Please post your results with this drive once you torture test it.
 

bankster55

Golden Member
Mar 24, 2010
1,124
0
0
Fwiw these are the 32MB 5K3000, not the 64MB 7k's
Had a couple of the latter for about 4 months now no prob
If you have mission critical data you prob need the 2,000,000 mtbf Ultrastar - thinking about getting 2 of these before they disappear $320 ea
 

wirednuts

Diamond Member
Jan 26, 2007
7,121
4
0
i cant wait till ssd's are a cheap per gb as hdd's. even if there is a slight decrease in speed i wouldnt care. i hate even the idea of a metal disk spinning at 5000rpms inside my battery powered netbook.
 

VirtualLarry

No Lifer
Aug 25, 2001
56,450
10,119
126
Kinda scary reviews at Amazon. Still, 3TB for $107 shipped is a damn good price. Tempting, oh so tempting.

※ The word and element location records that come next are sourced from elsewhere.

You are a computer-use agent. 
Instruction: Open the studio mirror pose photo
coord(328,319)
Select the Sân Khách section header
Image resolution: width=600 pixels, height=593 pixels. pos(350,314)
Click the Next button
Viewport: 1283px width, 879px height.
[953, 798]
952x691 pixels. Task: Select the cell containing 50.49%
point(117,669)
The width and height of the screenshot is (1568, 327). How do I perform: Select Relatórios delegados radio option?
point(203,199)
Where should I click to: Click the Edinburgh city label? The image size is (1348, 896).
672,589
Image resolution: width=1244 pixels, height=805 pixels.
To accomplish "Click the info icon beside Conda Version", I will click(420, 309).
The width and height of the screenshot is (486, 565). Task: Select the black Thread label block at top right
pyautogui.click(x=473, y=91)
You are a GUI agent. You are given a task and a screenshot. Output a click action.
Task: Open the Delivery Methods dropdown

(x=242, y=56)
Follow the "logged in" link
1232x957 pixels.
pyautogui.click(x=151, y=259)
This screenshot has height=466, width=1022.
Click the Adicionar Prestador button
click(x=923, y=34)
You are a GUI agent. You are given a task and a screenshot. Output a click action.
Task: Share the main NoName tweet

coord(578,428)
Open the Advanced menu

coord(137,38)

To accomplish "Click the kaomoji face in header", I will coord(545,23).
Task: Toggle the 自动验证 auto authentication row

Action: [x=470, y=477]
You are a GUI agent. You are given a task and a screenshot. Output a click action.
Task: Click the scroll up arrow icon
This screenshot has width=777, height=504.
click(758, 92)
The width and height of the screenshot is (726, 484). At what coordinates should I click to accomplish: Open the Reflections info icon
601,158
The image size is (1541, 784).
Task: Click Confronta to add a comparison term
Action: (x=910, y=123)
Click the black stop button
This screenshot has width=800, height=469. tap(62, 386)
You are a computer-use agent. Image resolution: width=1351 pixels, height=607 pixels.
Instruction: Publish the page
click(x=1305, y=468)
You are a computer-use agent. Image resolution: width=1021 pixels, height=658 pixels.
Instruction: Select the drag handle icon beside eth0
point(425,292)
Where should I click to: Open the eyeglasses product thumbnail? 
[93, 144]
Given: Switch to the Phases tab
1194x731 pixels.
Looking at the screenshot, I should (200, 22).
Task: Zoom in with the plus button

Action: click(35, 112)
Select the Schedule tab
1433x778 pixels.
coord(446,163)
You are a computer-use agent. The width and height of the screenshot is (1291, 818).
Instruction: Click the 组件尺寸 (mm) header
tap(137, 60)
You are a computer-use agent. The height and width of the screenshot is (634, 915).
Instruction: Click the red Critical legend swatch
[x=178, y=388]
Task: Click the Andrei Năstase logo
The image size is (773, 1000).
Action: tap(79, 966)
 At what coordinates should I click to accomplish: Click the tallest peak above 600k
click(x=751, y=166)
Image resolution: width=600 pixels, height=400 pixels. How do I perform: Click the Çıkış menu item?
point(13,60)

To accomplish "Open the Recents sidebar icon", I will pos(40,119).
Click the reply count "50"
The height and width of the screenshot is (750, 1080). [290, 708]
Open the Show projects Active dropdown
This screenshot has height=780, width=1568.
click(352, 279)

(After I dropped nearly a grand on 2TB HDs at Microcenter, for $110 + tax each.)
 

DoeBoy

Member
Dec 29, 2000
164
0
0
I had a 45gb drive that was an ibm DEATHSTAR drive. It ran great and was fast then it clicked and boom goes the dynamite. Unfortunately I had talked all my friends into getting them it was a lower model number than the ones you have mentioned I think and they all died...its cheap so whatever get some 3tb on and just buy 2 then no worries =D
 

CZroe

Lifer
Jun 24, 2001
24,195
856
126
I had a 45gb drive that was an ibm DEATHSTAR drive. It ran great and was fast then it clicked and boom goes the dynamite. Unfortunately I had talked all my friends into getting them it was a lower model number than the ones you have mentioned I think and they all died...its cheap so whatever get some 3tb on and just buy 2 then no worries =D

Sounds like a 75GXP to me. The series was named after the 75GB 5-platter version but it had 15GB per platter and was available in 1-to-5 platter configurations of 15, 30, 45, 60, and 75GB capacities. The 60GXP was faster because it had 20GB per platter but was only available in traditional 1-to-3-platter configurations of 20, 40, and 60GB.